Briefly, it consists in considering a large number of generalized linear
models by including potential cluster indicators one by one, and then to
use a model selection procedure. The Shiny application SpatialEpiApp
(Moraga 2017a) and the R package
*SpatialEpiApp*
(Moraga 2017b) allow the detection and visualization of clusters by
using the scan statistics implemented in SaTScan. Finally the software
FlexScan (Takahashi et al. 2010) and the R package
*rflexscan* (Otani and Takahashi 2021)
implement the spatial scan statistic using a scan window with a non
pre-defined shape, defined by Takahashi and Tango (2005). Other R packages also allow
clusters detection such as
*graphscan* (Loche et al. 2016)
(the `cluster`

function), *SPATCLUS* (Dematteı̈ et al. 2006) or
*scanstatistics*
(Allévius 2018a,b) for spatial or space-time data. It
should be noted that these last two packages are no longer available on
the CRAN (The Comprehensive R Archive Network) repository. Although
existing packages implement a large number of statistical spatial scan
models, none of them propose multivariate scan models taking into
account the potential correlations between variables or scan models for
functional data. Thus, we have developed the R package *HDSpatialScan*
for high-dimensional spatial scan statistics. The latter allows on the
one hand the detection of spatial clusters in multivariate or functional
data, and on the other hand, their display on a map and the description
of their characteristics.

This paper is organized as follows: The following section presents the
different models implemented in the R package *HDSpatialScan*. Then, the
implementation of the methods is described and examples of use of the
package are given. The last section concludes the paper.

Let \(s_1, \dots, s_n\) be \(n\) different locations of an observation domain \(S \subset \mathbb{R}^2\) and \(X_1, \dots, X_n\) be the observations of a variable \(X\) in \(s_1, \dots, s_n\). Hereafter all observations are considered to be independent, which is a classical assumption in scan statistics. Three types of spatial data can be considered: either lattice data (the data are aggregated at the spatial level, e.g.: county), geostatistical data (the variable is defined on a continuous area and each individual measure corresponds to a unique fixed spatial location, e.g.: pollutant concentration measured by sensors over a region), or marked point data (each individual measure corresponds to a unique random spatial location, e.g.: height of the trees in a forest, the location of the trees is random).

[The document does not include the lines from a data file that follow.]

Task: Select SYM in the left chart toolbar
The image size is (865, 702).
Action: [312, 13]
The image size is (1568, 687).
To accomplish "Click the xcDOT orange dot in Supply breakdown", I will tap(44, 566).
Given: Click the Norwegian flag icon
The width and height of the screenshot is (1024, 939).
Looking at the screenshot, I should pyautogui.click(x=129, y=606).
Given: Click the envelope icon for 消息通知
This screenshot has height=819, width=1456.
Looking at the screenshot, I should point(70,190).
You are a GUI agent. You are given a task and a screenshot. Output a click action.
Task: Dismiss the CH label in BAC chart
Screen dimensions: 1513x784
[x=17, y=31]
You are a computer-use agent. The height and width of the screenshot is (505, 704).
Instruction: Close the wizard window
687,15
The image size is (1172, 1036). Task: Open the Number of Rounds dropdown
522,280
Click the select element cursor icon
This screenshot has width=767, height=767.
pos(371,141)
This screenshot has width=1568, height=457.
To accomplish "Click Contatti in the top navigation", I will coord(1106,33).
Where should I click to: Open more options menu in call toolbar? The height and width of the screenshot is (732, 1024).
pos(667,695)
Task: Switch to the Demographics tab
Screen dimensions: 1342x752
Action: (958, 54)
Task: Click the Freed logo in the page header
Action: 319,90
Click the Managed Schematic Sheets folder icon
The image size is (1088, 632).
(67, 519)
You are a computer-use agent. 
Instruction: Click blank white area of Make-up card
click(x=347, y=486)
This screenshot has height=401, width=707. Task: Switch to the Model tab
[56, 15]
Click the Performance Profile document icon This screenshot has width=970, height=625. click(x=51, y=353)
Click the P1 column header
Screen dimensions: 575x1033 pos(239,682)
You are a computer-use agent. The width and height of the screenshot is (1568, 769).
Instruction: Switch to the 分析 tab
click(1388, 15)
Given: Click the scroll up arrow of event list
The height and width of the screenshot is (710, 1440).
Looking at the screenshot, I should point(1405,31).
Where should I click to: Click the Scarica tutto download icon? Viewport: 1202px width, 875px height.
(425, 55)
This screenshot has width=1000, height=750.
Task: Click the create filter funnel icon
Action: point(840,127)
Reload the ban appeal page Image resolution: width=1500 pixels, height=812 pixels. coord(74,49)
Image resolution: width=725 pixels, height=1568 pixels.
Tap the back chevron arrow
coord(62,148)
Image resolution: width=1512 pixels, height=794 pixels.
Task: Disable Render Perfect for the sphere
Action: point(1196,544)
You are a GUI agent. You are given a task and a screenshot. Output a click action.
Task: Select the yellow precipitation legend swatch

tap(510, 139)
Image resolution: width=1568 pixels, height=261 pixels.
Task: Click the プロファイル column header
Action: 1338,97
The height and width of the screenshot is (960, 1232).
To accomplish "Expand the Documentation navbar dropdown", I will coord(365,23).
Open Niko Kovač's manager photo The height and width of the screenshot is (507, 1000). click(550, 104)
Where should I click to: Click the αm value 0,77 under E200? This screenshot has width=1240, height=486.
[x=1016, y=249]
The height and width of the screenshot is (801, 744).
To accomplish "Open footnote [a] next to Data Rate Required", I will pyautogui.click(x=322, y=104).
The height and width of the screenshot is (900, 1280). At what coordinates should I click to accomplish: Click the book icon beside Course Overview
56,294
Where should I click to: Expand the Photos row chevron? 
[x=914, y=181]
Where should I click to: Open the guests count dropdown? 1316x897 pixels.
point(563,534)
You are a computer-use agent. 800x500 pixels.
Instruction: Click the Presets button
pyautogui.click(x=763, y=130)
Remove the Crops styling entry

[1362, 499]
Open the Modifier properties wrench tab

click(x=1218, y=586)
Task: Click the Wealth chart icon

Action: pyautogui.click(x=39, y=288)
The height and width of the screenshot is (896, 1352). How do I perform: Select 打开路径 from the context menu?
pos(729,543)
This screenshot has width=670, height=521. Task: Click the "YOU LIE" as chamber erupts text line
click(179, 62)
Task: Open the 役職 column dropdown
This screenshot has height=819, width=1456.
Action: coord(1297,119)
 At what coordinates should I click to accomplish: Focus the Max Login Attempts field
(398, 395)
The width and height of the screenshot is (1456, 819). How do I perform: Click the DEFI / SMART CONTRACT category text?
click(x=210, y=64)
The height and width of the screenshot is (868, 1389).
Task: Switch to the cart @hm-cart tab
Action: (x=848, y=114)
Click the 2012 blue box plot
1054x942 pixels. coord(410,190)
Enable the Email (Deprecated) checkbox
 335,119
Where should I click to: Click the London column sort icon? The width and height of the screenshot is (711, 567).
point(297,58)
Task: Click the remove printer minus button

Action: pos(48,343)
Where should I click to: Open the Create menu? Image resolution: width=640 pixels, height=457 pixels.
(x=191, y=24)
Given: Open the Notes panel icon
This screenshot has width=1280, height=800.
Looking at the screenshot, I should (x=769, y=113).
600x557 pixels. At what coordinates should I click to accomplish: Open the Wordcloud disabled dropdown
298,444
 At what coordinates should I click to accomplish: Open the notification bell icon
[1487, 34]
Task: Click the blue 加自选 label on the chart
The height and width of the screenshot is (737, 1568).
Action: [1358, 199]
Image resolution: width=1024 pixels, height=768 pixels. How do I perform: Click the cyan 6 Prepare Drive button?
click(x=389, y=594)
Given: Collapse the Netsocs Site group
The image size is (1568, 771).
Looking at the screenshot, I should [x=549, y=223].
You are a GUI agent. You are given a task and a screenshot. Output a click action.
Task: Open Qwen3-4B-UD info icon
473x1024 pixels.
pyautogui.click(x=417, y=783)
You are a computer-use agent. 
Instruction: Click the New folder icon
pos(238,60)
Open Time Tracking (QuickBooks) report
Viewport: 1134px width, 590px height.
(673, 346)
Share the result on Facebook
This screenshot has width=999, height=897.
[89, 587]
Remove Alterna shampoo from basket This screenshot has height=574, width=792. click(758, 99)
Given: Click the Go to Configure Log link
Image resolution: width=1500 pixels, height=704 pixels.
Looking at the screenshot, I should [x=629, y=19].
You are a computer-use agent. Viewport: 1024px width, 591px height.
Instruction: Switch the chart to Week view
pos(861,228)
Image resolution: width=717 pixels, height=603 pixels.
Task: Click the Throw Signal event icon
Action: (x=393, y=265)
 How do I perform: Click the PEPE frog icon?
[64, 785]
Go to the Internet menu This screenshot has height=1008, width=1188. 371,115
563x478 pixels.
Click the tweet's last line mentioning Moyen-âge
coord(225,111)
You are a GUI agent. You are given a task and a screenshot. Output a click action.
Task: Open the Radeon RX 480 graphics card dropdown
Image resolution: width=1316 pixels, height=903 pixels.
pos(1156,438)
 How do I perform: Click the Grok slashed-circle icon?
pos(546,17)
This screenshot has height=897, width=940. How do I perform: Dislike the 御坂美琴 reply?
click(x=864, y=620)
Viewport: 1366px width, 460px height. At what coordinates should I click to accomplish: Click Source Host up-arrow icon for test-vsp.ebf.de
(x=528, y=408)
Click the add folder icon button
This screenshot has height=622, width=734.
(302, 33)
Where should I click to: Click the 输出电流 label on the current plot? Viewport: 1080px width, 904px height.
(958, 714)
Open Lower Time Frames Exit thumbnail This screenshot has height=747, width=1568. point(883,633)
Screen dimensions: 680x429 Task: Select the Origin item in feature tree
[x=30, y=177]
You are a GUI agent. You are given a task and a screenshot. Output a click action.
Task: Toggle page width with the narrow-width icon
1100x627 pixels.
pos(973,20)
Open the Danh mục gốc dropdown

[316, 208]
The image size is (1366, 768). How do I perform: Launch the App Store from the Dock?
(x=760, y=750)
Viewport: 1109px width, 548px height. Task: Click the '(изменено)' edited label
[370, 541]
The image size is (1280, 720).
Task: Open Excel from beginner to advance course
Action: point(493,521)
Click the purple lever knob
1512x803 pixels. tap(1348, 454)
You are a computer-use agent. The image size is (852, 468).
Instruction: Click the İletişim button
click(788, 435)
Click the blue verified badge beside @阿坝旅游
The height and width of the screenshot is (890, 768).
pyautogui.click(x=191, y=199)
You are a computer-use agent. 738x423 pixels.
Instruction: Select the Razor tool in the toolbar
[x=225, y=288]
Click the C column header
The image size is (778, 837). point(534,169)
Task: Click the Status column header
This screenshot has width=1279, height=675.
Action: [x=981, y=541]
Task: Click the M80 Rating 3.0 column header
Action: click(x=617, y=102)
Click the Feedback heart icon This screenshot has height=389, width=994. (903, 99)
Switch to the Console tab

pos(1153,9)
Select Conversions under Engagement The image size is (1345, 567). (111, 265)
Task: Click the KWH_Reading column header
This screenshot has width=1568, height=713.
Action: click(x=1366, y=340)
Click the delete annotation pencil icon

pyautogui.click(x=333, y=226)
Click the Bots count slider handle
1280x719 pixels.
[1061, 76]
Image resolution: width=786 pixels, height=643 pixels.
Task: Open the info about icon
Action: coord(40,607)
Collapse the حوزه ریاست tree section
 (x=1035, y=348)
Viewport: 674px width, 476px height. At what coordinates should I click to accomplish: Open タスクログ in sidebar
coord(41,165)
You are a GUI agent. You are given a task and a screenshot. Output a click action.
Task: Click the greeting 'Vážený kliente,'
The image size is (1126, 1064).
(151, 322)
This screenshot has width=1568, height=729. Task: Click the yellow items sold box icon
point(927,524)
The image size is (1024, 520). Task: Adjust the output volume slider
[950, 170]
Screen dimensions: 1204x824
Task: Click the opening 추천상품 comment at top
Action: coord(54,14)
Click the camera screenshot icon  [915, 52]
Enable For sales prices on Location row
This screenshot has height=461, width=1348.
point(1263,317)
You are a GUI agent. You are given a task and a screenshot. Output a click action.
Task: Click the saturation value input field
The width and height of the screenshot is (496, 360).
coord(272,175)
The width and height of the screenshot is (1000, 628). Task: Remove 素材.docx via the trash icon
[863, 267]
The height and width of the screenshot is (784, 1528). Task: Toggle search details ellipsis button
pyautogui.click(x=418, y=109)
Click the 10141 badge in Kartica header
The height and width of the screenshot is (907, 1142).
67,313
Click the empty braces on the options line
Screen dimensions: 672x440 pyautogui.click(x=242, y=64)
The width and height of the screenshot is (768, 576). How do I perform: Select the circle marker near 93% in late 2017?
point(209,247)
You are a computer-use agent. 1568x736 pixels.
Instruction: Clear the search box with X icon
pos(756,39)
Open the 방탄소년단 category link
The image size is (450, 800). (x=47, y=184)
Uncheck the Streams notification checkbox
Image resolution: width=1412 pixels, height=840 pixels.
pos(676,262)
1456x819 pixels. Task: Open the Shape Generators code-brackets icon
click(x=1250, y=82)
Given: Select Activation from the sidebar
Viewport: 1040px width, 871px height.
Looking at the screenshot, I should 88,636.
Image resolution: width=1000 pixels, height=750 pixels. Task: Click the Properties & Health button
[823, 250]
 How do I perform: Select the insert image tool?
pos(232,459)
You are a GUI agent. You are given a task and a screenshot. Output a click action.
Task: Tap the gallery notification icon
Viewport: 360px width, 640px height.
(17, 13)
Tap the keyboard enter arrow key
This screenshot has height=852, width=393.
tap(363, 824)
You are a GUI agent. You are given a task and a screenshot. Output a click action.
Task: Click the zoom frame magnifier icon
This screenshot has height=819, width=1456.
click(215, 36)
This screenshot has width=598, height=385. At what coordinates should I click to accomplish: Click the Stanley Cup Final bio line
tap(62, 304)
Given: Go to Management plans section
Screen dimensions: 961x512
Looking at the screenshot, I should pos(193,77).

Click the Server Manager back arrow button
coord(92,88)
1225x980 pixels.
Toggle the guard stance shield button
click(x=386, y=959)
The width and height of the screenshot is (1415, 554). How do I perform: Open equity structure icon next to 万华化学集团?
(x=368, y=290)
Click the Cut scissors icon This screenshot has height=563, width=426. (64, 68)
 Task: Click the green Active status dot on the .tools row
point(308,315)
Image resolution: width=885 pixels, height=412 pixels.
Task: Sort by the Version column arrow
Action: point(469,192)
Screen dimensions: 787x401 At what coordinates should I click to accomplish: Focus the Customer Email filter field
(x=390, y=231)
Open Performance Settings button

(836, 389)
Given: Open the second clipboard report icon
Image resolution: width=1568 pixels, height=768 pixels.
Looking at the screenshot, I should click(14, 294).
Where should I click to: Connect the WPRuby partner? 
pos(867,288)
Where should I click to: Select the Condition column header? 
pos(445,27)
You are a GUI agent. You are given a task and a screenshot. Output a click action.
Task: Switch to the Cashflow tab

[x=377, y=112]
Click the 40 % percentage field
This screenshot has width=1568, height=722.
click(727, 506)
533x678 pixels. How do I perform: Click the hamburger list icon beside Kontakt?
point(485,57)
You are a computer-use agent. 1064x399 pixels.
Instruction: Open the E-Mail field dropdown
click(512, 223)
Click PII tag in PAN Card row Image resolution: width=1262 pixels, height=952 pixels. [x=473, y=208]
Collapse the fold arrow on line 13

Spatial scan statistics aim at detecting spatial clusters and testing their statistical significance. Hence, one tests a null hypothesis \(\mathcal{H}_0\) (the absence of a cluster) against a composite alternative hypothesis \(\mathcal{H}_1\) (the presence of at least one cluster \(w \subset S\) presenting abnormal values of \(X\)). For this purpose, a spatial scan statistic consists of two steps. The first one is a detection phase using a scanning window of variable size and shape. We will focus here on the approach of Kulldorff and Nagarwalla (1995) which use a circular scanning window of variable center and radius, however it should be noted that other shapes can be considered (Kulldorff et al. 2006; Cucala et al. 2013). An approach often advised is to limit the maximum size to half of the studied region since otherwise it would be like detecting a “negative cluster” in the areas outside the clusters covering almost all the studied region (Kulldorff and Nagarwalla 1995). Then the scanning window allows to define a set of potential clusters \(\mathcal{W}\) by \[\label{eq:cluster} \mathcal{W} = \{ w_{i,j} \ / \ 1 \le |w_{i,j}| \le \frac{n}{2}, \ 1 \le i,j \le n \}, \tag{1}\] where \(w_{i,j}\) is the disc centered on \(s_i\) that passes through \(s_j\) and \(|w_{i,j}|\) corresponds to the number of sites in \(w_{i,j}\). Figure 1 illustrates the set of potential clusters defined with a circular scanning window with Equation (1) on a set of eight administrative areas in France.